How would you describe the design that you see in Atlanta?

I can see what Atlanta was and what it’s trying to be and where I think it should go. So what Atlanta and the South have always been is quite traditional, quite conservative design, overly decorative, very generally pleasing and not a lot of friction. Where I think Atlanta is right now is a very big transitory kind of status in that it really wants to push into something more, really wants to be taken seriously and on par with all the other bigger cosmopolitan cities. However, we’re still kind of in that process of moving away from traditional and I think there aren’t a lot of designers or architects in Atlanta that do more contemporary design. The simple answer is I don’t know if Atlanta knows what it is right now, because I think it knows what it was like to be and it can see what it has been. But right now we’re in that in between. I think in the next five or six years is where that huge shift is going to happen. I think after a lot of the spaces are built out over this next five or six years, all of a sudden everyone’s gonna look around and go holy smokes, we’re very, very contemporary now. I’m excited for us to kind of be at the forefront of that of that change in the city. I think it’s really stepping it up and putting us on more of the world map.

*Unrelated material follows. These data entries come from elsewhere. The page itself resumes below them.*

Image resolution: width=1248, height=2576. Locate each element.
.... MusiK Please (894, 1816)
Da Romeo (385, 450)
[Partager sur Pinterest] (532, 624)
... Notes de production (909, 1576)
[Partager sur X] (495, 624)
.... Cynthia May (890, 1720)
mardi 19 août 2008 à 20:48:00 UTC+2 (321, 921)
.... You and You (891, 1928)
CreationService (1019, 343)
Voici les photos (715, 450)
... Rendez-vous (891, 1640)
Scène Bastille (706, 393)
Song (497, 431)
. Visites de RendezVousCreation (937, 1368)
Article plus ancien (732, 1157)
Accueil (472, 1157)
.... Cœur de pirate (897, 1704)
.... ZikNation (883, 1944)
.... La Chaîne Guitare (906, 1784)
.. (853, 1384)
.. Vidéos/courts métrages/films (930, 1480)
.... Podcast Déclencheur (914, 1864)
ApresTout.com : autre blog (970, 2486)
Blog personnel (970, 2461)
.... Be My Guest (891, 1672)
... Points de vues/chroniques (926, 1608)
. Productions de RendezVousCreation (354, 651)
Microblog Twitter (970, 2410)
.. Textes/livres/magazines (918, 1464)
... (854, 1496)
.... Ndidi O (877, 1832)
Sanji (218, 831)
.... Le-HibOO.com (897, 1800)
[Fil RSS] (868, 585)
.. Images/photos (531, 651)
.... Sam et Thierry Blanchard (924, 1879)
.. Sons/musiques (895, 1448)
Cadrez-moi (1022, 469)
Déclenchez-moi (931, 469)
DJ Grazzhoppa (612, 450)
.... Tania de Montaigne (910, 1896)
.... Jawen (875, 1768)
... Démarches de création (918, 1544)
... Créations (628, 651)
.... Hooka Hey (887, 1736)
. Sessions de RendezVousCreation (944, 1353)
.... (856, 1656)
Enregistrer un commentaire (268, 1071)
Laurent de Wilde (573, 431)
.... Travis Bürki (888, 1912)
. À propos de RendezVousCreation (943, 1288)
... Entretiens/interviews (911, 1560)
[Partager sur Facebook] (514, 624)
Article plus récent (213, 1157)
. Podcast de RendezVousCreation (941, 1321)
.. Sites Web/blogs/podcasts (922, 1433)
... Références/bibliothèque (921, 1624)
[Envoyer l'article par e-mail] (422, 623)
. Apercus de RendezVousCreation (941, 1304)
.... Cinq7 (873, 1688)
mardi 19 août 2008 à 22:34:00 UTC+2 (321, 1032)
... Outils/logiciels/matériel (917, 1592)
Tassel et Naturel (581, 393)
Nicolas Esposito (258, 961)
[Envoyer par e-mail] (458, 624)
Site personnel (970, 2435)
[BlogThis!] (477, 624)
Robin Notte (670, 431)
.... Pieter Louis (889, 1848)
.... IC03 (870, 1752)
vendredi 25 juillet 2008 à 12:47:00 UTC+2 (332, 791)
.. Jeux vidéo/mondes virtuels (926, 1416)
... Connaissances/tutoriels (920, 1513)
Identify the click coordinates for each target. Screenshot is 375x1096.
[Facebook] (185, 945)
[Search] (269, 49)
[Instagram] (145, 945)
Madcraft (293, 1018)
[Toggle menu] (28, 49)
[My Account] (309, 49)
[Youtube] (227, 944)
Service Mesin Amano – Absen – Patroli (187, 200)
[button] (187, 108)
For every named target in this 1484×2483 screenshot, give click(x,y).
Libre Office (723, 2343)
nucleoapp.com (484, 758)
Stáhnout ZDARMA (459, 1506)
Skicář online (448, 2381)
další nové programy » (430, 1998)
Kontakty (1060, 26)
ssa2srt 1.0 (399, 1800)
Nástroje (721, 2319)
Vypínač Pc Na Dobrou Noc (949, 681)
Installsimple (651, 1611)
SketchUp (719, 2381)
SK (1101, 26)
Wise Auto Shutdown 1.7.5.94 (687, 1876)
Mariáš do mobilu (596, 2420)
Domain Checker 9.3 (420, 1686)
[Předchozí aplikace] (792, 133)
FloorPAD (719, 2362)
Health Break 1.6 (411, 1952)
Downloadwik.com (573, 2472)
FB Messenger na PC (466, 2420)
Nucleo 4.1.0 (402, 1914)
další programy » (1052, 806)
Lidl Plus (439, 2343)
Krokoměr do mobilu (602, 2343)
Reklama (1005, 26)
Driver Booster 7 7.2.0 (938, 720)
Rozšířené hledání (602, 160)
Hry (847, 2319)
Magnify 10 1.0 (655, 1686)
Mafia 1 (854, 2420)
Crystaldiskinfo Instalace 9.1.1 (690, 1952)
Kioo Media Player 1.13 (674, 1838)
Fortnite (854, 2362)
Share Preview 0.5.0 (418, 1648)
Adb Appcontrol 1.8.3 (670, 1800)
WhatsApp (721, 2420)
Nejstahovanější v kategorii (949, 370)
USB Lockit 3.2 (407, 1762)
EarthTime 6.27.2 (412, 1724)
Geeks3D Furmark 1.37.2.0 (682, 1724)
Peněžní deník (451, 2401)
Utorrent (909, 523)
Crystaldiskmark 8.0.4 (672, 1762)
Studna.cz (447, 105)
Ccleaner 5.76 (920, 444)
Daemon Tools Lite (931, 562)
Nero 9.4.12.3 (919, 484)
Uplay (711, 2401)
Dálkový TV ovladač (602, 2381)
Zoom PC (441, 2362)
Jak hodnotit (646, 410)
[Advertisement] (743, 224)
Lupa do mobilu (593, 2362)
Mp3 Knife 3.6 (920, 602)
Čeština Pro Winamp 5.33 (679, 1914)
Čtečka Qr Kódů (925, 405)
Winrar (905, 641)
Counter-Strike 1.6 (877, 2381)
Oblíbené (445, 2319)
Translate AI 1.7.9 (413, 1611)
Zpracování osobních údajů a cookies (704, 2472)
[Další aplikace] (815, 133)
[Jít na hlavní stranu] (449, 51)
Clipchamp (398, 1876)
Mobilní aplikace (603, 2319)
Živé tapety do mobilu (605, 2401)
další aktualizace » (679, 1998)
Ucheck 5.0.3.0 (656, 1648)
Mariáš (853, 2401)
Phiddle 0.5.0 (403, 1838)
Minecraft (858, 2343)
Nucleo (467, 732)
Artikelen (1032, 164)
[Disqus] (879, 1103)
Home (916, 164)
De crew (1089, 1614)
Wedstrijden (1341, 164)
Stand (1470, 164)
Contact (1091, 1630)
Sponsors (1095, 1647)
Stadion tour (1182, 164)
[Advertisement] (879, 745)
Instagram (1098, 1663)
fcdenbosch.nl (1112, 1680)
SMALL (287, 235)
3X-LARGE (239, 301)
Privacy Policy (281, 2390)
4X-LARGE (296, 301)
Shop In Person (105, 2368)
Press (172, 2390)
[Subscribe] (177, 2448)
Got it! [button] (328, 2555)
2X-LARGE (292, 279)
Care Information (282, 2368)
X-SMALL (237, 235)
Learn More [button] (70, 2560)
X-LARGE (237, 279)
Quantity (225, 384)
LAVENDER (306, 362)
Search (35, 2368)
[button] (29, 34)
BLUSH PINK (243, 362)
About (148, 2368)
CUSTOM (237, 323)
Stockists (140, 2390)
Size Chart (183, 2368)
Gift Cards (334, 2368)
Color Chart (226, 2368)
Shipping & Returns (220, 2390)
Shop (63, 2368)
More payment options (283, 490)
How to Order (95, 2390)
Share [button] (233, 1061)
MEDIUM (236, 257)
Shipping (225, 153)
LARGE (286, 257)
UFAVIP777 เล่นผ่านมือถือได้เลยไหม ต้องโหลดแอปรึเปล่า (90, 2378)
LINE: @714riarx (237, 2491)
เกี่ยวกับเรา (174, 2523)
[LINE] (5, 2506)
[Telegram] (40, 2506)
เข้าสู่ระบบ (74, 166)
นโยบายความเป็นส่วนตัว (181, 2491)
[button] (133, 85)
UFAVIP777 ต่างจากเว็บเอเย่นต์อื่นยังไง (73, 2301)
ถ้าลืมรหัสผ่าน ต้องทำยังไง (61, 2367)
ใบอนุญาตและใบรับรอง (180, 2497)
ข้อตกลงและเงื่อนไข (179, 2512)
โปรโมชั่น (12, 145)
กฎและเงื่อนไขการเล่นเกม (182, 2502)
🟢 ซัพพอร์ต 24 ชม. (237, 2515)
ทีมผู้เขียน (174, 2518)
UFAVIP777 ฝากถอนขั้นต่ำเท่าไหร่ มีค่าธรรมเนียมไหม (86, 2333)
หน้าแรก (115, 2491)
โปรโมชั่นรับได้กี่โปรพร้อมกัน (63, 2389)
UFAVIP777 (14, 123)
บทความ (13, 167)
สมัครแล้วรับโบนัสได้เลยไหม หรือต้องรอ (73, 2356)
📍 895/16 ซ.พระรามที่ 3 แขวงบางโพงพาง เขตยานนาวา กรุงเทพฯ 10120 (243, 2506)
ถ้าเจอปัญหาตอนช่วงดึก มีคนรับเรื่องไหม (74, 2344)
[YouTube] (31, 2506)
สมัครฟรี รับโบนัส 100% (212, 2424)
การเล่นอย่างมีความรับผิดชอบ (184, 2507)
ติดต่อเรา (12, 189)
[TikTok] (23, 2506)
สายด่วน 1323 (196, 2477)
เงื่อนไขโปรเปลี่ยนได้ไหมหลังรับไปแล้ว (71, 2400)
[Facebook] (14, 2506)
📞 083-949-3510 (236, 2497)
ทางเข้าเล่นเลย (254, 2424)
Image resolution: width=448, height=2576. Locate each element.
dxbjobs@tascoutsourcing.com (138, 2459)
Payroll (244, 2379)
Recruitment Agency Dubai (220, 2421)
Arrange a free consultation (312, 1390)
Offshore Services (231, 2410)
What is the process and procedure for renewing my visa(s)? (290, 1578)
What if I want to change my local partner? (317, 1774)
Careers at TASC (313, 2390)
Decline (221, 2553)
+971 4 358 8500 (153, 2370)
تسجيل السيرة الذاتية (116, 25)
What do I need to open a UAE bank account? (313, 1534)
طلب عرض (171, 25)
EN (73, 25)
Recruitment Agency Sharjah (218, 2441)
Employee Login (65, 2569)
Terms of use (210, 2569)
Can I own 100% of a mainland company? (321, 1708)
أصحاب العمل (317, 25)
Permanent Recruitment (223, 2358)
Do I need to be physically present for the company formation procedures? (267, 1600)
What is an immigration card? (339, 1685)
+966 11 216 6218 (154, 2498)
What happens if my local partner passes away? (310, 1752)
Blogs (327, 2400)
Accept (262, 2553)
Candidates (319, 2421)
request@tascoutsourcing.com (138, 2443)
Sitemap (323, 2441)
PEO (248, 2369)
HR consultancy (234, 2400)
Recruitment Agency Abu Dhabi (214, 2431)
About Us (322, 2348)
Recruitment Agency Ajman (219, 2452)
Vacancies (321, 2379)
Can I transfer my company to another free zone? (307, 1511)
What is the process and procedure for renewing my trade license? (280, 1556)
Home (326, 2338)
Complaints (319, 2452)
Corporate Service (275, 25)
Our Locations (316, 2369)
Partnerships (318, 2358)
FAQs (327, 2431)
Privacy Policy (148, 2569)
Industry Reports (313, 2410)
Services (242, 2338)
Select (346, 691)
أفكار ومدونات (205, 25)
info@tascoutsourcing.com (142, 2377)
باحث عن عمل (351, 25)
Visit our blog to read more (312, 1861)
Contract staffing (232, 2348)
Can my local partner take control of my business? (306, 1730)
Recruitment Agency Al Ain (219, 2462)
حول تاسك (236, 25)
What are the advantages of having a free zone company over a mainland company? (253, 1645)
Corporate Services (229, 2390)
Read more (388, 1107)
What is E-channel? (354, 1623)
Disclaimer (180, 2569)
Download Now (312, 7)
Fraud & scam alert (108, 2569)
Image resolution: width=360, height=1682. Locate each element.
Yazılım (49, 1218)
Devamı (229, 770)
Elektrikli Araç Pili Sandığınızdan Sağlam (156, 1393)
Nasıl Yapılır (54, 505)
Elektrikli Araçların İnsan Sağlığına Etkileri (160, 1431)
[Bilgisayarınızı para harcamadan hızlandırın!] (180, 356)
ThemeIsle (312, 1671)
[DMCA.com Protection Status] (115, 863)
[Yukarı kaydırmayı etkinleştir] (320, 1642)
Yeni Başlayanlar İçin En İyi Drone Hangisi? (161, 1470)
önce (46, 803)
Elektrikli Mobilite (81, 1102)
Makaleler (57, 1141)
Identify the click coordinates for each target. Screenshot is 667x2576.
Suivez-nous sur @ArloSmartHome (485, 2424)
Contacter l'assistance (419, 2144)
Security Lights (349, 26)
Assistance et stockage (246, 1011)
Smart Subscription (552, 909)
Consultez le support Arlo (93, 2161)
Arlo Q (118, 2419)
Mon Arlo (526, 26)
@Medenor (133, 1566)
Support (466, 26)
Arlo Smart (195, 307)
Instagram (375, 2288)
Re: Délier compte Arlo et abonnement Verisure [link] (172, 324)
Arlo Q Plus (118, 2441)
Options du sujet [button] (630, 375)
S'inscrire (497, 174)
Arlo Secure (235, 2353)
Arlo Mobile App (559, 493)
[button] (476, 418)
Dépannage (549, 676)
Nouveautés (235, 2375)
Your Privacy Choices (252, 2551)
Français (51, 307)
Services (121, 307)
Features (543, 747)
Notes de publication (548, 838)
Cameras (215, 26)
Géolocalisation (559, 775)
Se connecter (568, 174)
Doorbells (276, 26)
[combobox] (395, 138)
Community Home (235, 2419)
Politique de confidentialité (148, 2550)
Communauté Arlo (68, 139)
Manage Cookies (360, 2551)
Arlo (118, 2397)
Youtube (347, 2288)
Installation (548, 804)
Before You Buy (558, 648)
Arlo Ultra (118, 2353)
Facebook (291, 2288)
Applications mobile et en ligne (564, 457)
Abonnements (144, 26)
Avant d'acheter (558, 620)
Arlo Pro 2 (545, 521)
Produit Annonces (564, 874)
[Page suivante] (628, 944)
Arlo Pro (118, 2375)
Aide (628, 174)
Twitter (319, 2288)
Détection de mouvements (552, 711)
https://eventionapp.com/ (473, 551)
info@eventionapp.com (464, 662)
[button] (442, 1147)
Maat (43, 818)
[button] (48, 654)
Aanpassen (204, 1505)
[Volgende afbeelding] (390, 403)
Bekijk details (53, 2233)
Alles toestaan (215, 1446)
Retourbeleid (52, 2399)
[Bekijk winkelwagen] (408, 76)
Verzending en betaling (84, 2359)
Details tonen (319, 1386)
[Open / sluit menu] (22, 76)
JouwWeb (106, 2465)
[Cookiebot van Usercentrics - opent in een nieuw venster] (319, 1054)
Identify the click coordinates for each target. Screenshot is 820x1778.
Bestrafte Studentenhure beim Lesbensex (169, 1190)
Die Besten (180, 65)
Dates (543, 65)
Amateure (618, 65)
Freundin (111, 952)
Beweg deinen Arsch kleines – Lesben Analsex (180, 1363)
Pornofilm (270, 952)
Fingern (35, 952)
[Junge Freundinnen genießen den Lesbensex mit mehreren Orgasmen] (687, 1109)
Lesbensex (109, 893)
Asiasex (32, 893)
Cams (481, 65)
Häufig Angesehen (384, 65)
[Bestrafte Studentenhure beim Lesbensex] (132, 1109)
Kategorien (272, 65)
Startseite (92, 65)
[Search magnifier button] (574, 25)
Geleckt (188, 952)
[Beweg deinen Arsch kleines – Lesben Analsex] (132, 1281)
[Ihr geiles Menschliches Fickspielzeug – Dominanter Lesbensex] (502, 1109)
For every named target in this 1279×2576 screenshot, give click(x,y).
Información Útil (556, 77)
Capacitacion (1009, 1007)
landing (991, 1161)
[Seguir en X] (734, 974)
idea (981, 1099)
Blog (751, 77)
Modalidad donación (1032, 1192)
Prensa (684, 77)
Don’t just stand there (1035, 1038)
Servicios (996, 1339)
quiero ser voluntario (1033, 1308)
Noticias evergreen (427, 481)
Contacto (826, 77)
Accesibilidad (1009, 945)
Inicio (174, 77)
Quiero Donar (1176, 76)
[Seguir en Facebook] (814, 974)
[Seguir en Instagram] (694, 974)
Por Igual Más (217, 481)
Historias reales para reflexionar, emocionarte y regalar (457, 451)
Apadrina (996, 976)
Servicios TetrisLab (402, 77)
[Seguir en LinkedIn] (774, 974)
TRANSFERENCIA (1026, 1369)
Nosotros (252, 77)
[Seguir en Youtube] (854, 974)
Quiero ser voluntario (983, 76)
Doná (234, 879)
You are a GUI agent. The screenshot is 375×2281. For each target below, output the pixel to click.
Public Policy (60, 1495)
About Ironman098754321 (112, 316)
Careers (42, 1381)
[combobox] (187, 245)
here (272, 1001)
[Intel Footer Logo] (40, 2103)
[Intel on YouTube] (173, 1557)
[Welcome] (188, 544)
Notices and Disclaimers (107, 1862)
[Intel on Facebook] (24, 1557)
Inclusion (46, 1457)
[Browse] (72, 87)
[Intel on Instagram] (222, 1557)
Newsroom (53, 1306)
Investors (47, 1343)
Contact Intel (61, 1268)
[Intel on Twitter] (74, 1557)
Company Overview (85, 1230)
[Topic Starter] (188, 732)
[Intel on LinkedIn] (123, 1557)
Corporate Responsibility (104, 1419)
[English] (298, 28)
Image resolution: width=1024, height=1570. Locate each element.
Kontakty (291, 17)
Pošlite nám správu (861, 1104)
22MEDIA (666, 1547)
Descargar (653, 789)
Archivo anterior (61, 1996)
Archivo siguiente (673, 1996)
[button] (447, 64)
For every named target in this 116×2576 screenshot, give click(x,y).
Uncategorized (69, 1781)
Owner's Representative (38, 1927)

How do you think Archie Bolden can make its mark on Atlanta?

The new developments, the new spaces, they’re very much 40 and under, and a lot of those people are coming from out of town where things might be a little bit more contemporary and design forward. So for us, we see that as the opportunity because we’re not trying to design differently to a way we’ve always designed. We’re not like a local design firm that’s always been quite traditional and decorative who have clients that say we want to be contemporary. And these firms are like, ‘We don’t know how to do that.’ For us, it’s inherent to our designs. We look at design all around the world when we’re pulling together a concept for Atlanta, so we’re not just looking at what’s going on in Atlanta. We do have a world view. And so there’s a huge opportunity for us, which was a big reason why I decided to move to Atlanta and take a stab at it because I don’t see anyone doing the work that we’re doing here.

Dyana Bagby is a staff writer for Rough Draft Atlanta, Reporter Newspapers, and Atlanta Intown.